Larousse defines cognition as a term referring to the set of psychological structures and activities whose function is knowledge, as opposed to the domains of affectivity. Thus we can define musicality as a natural trait, developing spontaneously, based and constrained by biology and cognition. On the contrary, music can be defined as a social and cultural construct based on this very musicality. However, as stated by Henkjan Honing and Annemie Ploeger in Cognition and the Evolution of Music : Pitfalls and Prospects (Cognition et évolution de la musique: pièges et perspectives) « it is important to separate the biological (or genetic) and cognitive (or functional) aspects that may contribute to musicality. Although it is common to assume that there is a mapping between specific genotypes and specific cognitive traits, more and more studies show that genetically related species can show similar cognitive skills that genetically closer species do not. fail to show (De Waal, 2009). For example, humans and birds seem to share their musicality to a certain level, while humans and chimpanzees do not (Fitch, 2009). »

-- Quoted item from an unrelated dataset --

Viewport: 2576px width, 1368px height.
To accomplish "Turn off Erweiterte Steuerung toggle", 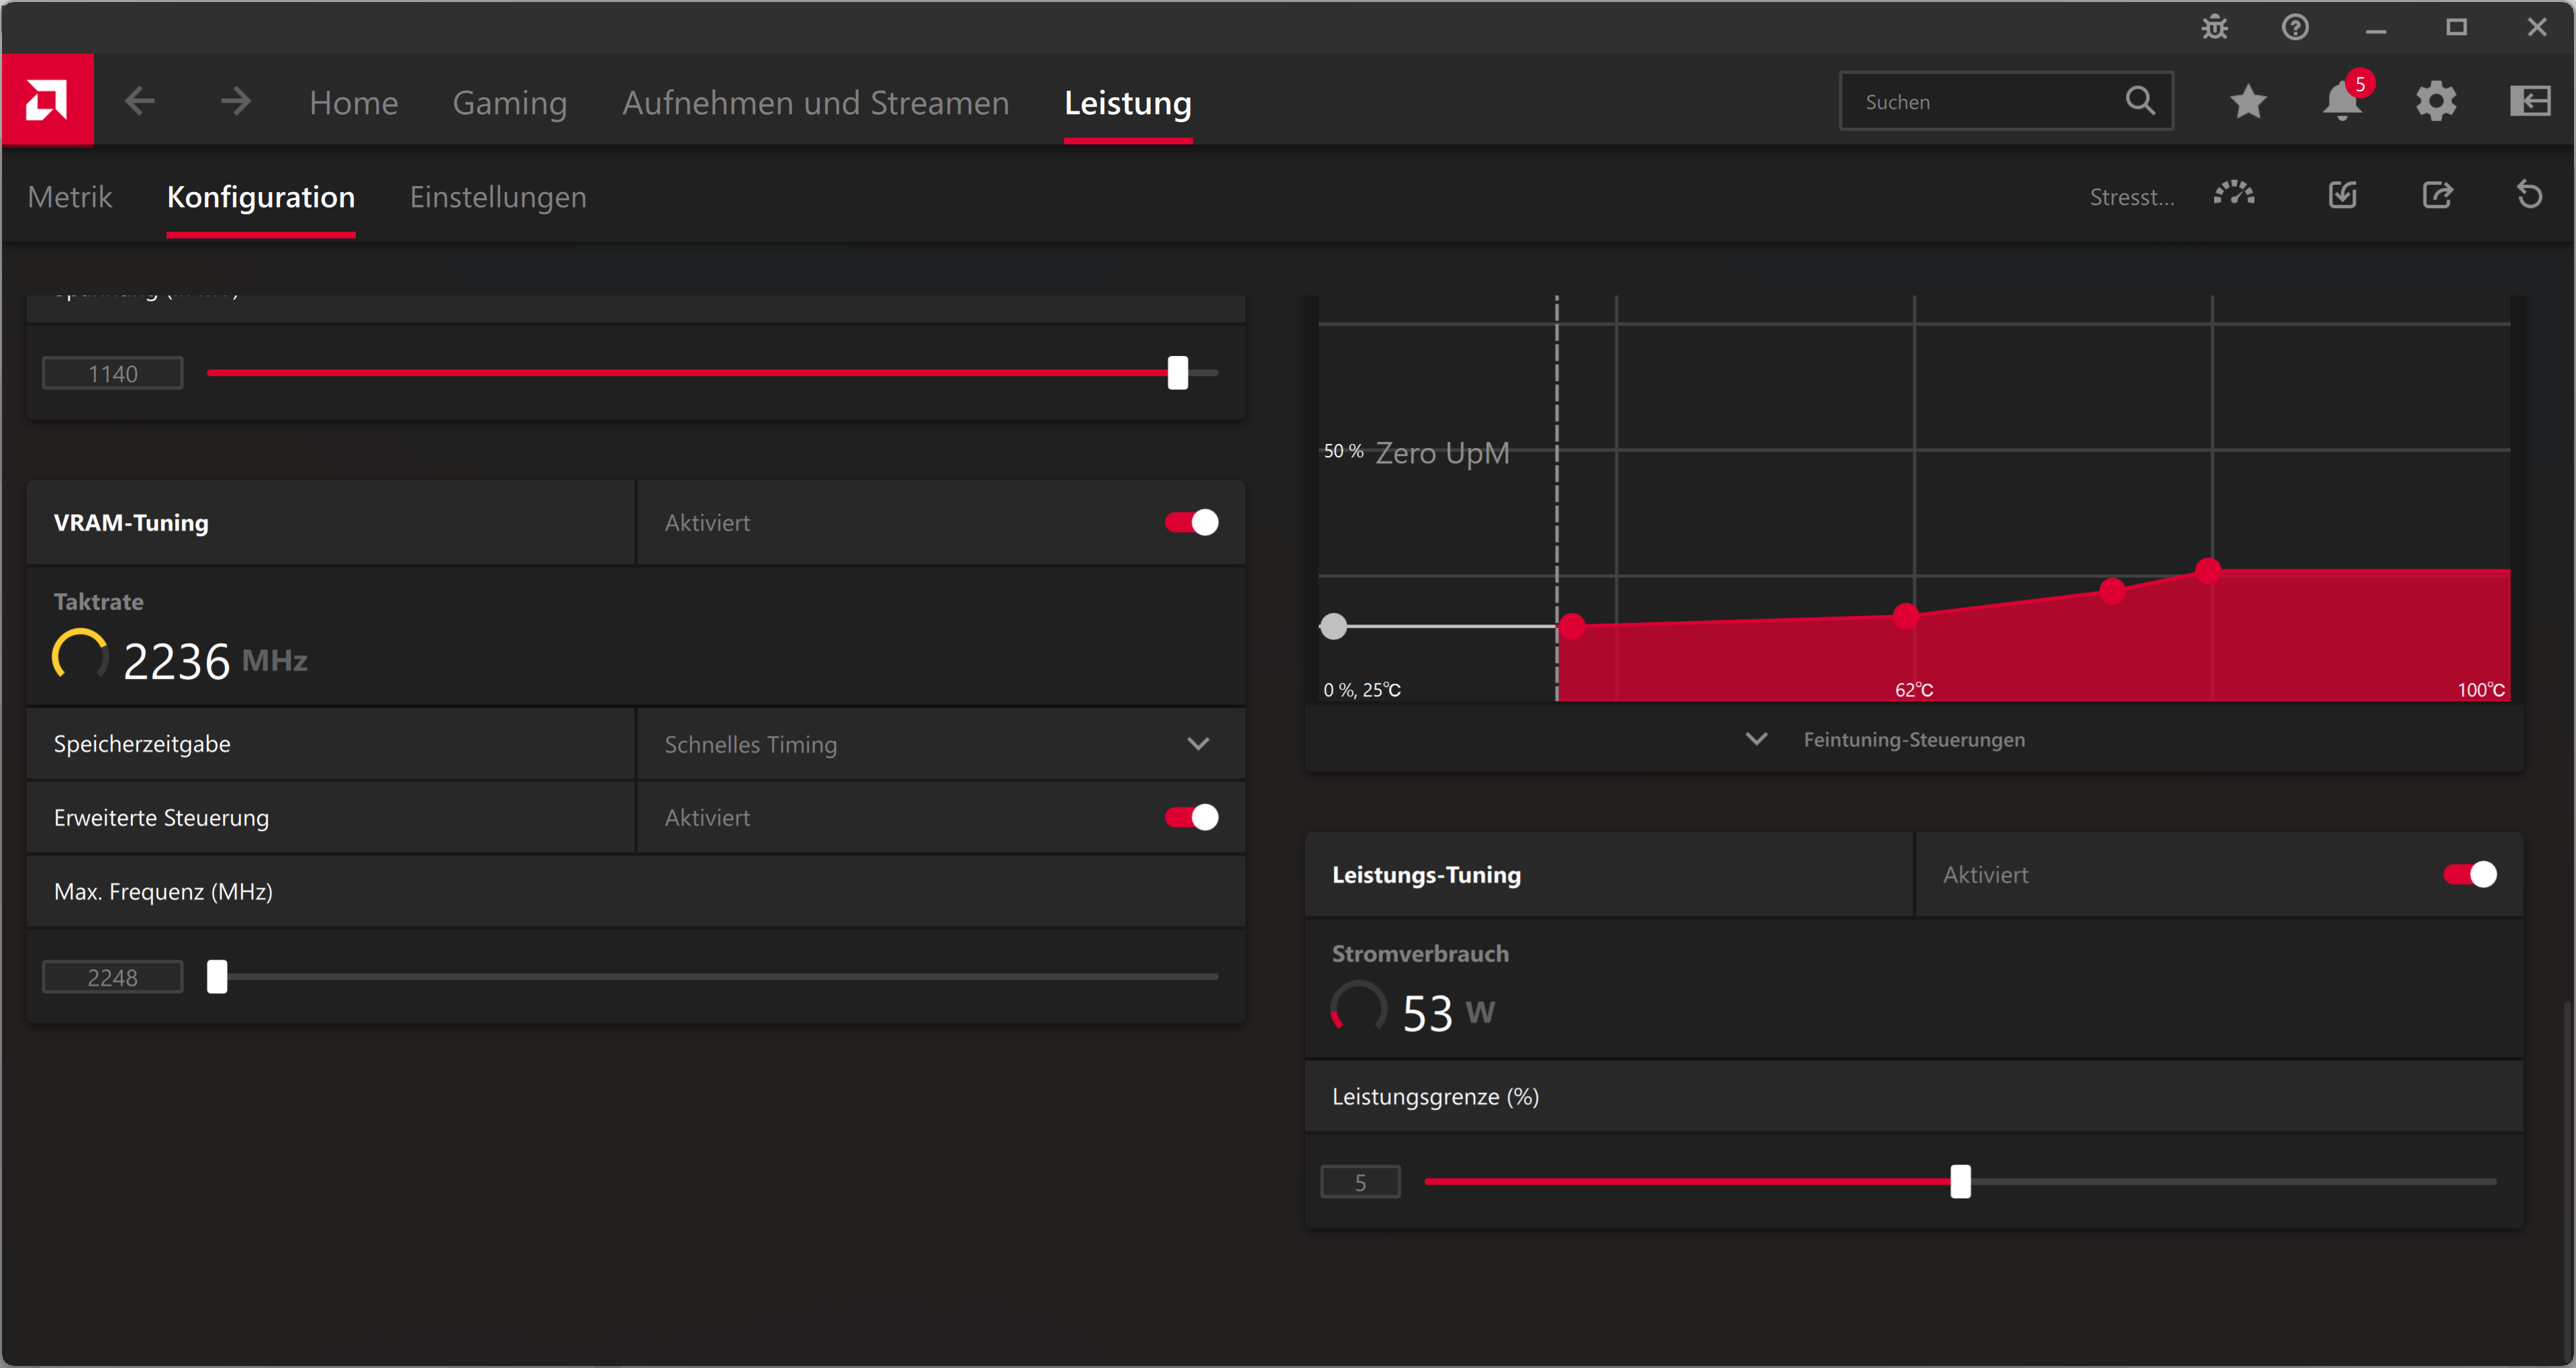I will 1191,817.
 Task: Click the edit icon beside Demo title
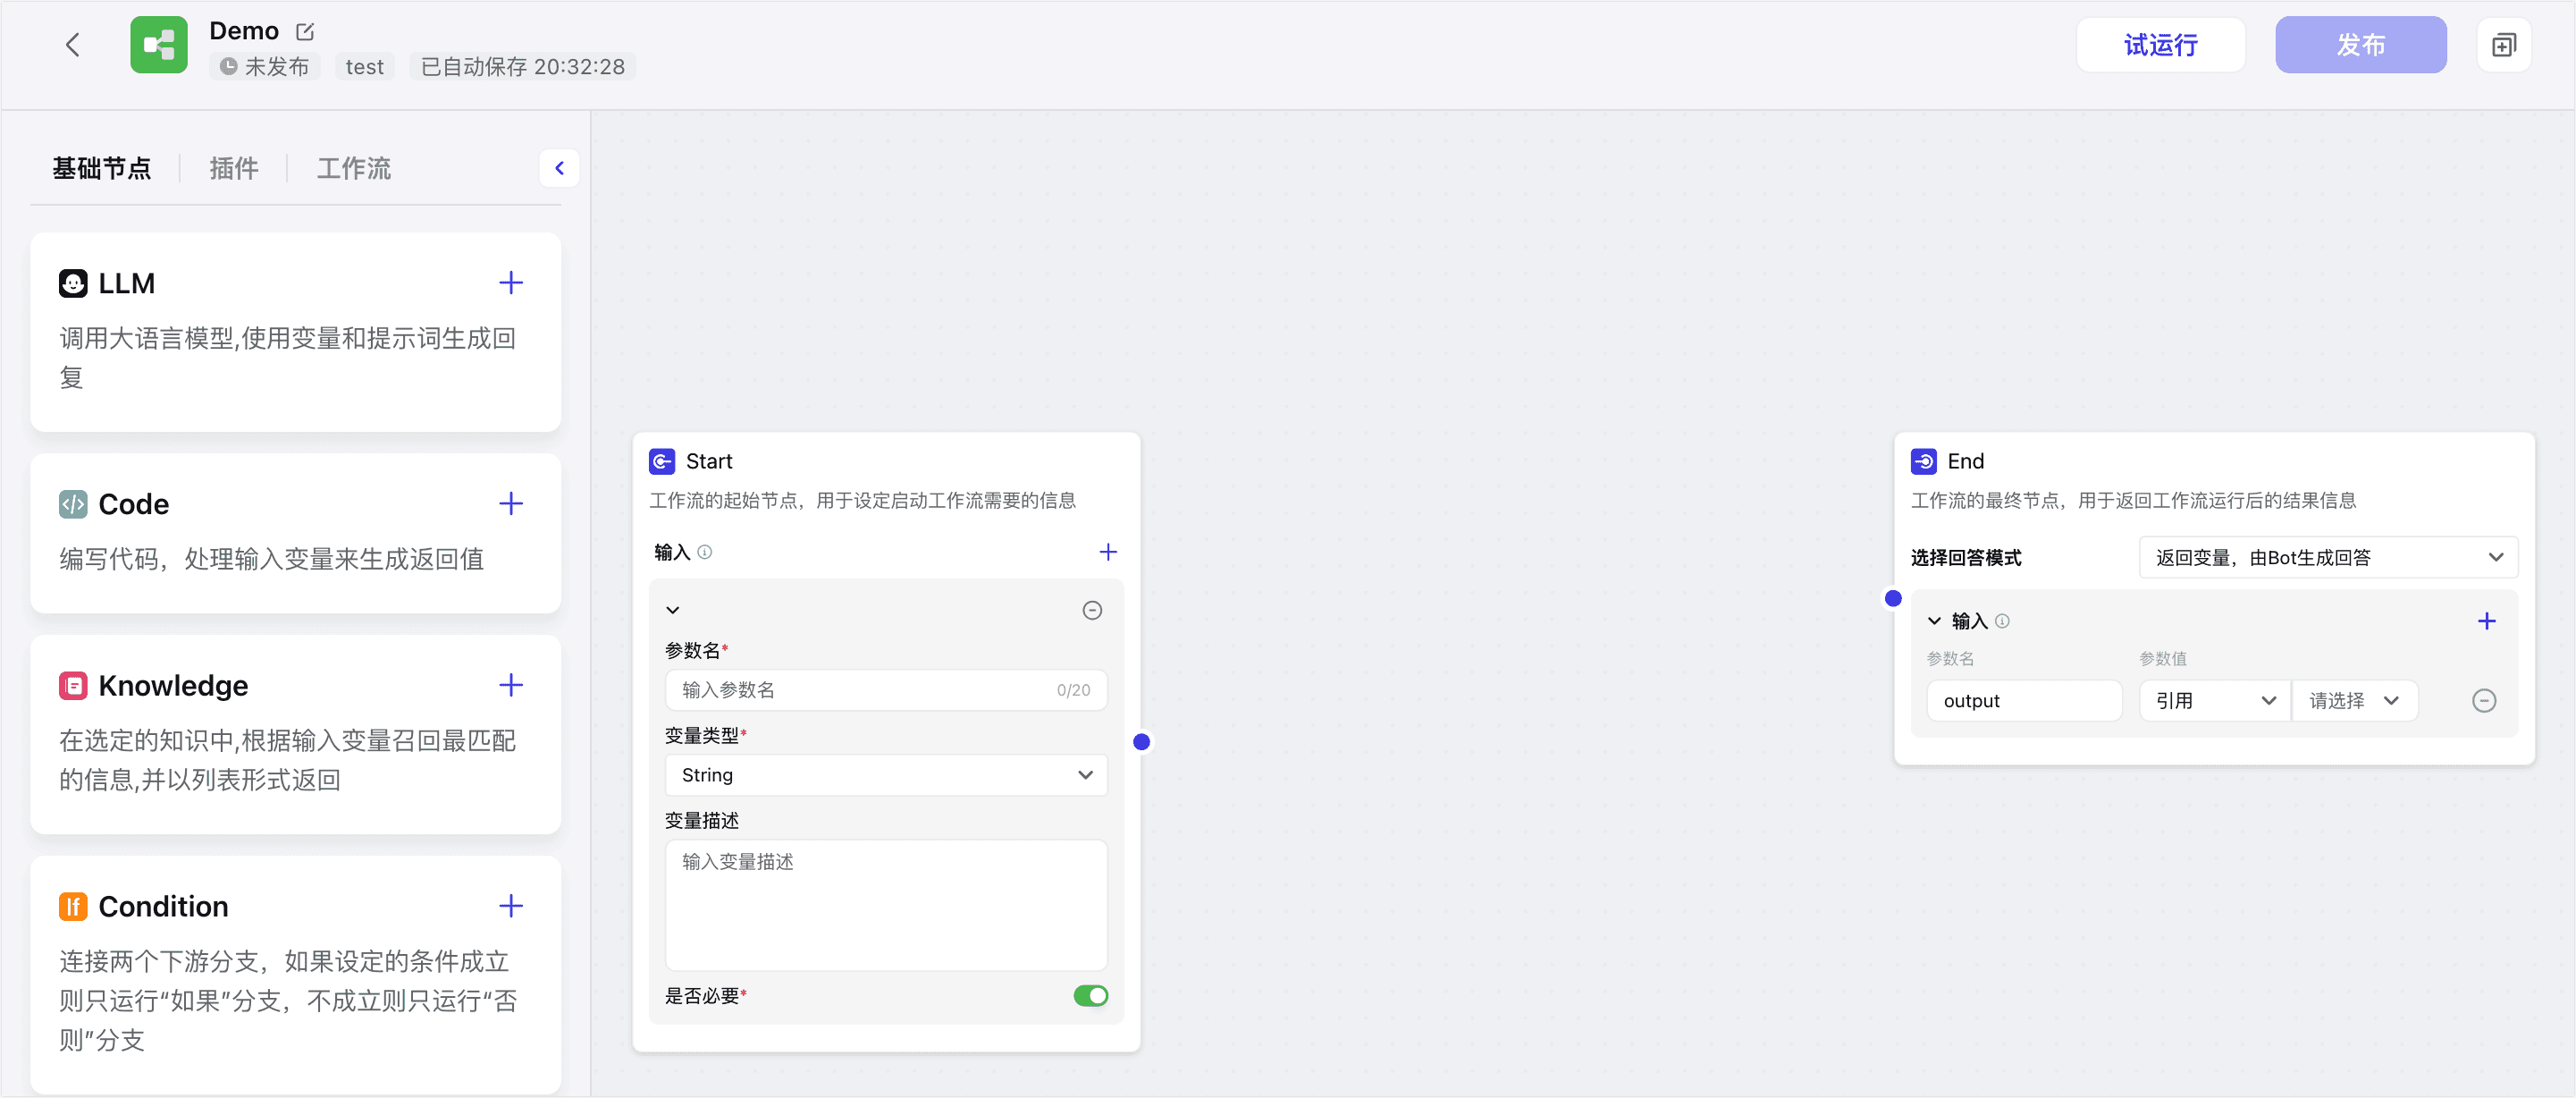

According to Steven Mithen, professor and specialist in prehistory at the University of Reading, the music would be born from the notion of "cultural identity" appeared with Homo sapiens, "of course, the music of that time was very different from that of today. She did not have the same musicality. It consisted of sounds and rhythms, for example, typing hands or feet. The notion of rhythm develops very early in the human being and seems to be acquired by certain species of birds. It stems from a certain capacity, predisposition, to a complex mode of communication, essentially made up of "vocalises", which will bring to Man the capacity of language.
In humans, social and emotional bonds are fostered and reinforced within a group in part through music, a theory echoed by Robin Ian MacDonald Dunbar, where singing and dancing mimic the neurochemical effects of social grooming of our homin ancestors , such as endorphin release, which have important social consequences. Research over the last century demonstrates several adaptive narratives of music, for example, Charles Darwin believed that music had no advantage over human survival, but suggested that it could play a potential role in reproductive success arguing that musical vocalisations precede language.
The use of music could be described as a technology (non-adaptive point of view), similar to fire control by early humans, with non-negligible biological and cultural consequences. But there remains the dilemma that music comes from either an evolutionary adaptation or a product of culture. Nevertheless, "The uniqueness of music for humans, its universality across cultures, and its early emergence in development are compatible with music as evolutionary adaptation. However, the flexibility and generativity of music and its rapid evolution are compatible with cultural transmission rather than adaptation. According to Trainor, adaptation and cultural transmission underlie the origins of music » (Without it no music: cognition, biology and evolution of musicality).